▸ **Exercise inputs**
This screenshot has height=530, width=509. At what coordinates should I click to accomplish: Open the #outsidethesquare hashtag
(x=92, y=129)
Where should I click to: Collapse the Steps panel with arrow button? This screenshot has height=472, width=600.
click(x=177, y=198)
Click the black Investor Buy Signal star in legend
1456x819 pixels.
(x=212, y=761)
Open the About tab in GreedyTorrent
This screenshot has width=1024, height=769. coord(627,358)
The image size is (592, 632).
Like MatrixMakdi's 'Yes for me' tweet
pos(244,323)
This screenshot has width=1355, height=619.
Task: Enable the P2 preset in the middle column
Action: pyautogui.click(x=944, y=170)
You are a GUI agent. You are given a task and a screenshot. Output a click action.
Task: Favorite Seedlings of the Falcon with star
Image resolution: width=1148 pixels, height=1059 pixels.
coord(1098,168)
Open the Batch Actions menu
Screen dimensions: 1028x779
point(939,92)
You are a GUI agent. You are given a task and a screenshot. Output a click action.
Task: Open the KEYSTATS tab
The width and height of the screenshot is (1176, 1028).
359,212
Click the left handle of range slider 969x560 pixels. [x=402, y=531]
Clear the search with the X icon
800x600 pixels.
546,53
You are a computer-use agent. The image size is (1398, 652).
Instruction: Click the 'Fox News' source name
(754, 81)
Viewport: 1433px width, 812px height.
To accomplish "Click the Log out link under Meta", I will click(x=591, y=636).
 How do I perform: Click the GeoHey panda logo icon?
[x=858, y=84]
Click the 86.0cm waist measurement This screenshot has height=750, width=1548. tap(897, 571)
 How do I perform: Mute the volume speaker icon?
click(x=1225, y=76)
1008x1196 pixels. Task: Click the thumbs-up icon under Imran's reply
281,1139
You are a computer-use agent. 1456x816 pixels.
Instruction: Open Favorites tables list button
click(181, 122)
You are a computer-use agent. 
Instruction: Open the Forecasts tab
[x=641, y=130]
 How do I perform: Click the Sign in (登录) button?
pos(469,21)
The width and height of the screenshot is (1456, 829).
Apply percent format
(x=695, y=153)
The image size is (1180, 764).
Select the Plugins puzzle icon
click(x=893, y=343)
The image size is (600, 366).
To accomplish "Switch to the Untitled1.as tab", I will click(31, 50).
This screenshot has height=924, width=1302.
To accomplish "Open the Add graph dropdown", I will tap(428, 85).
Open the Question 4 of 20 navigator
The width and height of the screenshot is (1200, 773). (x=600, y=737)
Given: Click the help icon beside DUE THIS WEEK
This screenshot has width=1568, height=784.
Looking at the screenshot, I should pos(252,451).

▸ **Exercise goal**
Copy out all of the material above word for word, keeping every line exactly as it appears.

▸ **The output**
This screenshot has height=530, width=509. At what coordinates should I click to accomplish: Open the #outsidethesquare hashtag
(x=92, y=129)
Where should I click to: Collapse the Steps panel with arrow button? This screenshot has height=472, width=600.
click(x=177, y=198)
Click the black Investor Buy Signal star in legend
1456x819 pixels.
(x=212, y=761)
Open the About tab in GreedyTorrent
This screenshot has width=1024, height=769. coord(627,358)
The image size is (592, 632).
Like MatrixMakdi's 'Yes for me' tweet
pos(244,323)
This screenshot has width=1355, height=619.
Task: Enable the P2 preset in the middle column
Action: pyautogui.click(x=944, y=170)
You are a GUI agent. You are given a task and a screenshot. Output a click action.
Task: Favorite Seedlings of the Falcon with star
Image resolution: width=1148 pixels, height=1059 pixels.
coord(1098,168)
Open the Batch Actions menu
Screen dimensions: 1028x779
point(939,92)
You are a GUI agent. You are given a task and a screenshot. Output a click action.
Task: Open the KEYSTATS tab
The width and height of the screenshot is (1176, 1028).
359,212
Click the left handle of range slider 969x560 pixels. [x=402, y=531]
Clear the search with the X icon
800x600 pixels.
546,53
You are a computer-use agent. The image size is (1398, 652).
Instruction: Click the 'Fox News' source name
(754, 81)
Viewport: 1433px width, 812px height.
To accomplish "Click the Log out link under Meta", I will click(x=591, y=636).
 How do I perform: Click the GeoHey panda logo icon?
[x=858, y=84]
Click the 86.0cm waist measurement This screenshot has height=750, width=1548. tap(897, 571)
 How do I perform: Mute the volume speaker icon?
click(x=1225, y=76)
1008x1196 pixels. Task: Click the thumbs-up icon under Imran's reply
281,1139
You are a computer-use agent. 1456x816 pixels.
Instruction: Open Favorites tables list button
click(181, 122)
You are a computer-use agent. 
Instruction: Open the Forecasts tab
[x=641, y=130]
 How do I perform: Click the Sign in (登录) button?
pos(469,21)
The width and height of the screenshot is (1456, 829).
Apply percent format
(x=695, y=153)
The image size is (1180, 764).
Select the Plugins puzzle icon
click(x=893, y=343)
The image size is (600, 366).
To accomplish "Switch to the Untitled1.as tab", I will click(31, 50).
This screenshot has height=924, width=1302.
To accomplish "Open the Add graph dropdown", I will tap(428, 85).
Open the Question 4 of 20 navigator
The width and height of the screenshot is (1200, 773). (x=600, y=737)
Given: Click the help icon beside DUE THIS WEEK
This screenshot has width=1568, height=784.
Looking at the screenshot, I should pos(252,451).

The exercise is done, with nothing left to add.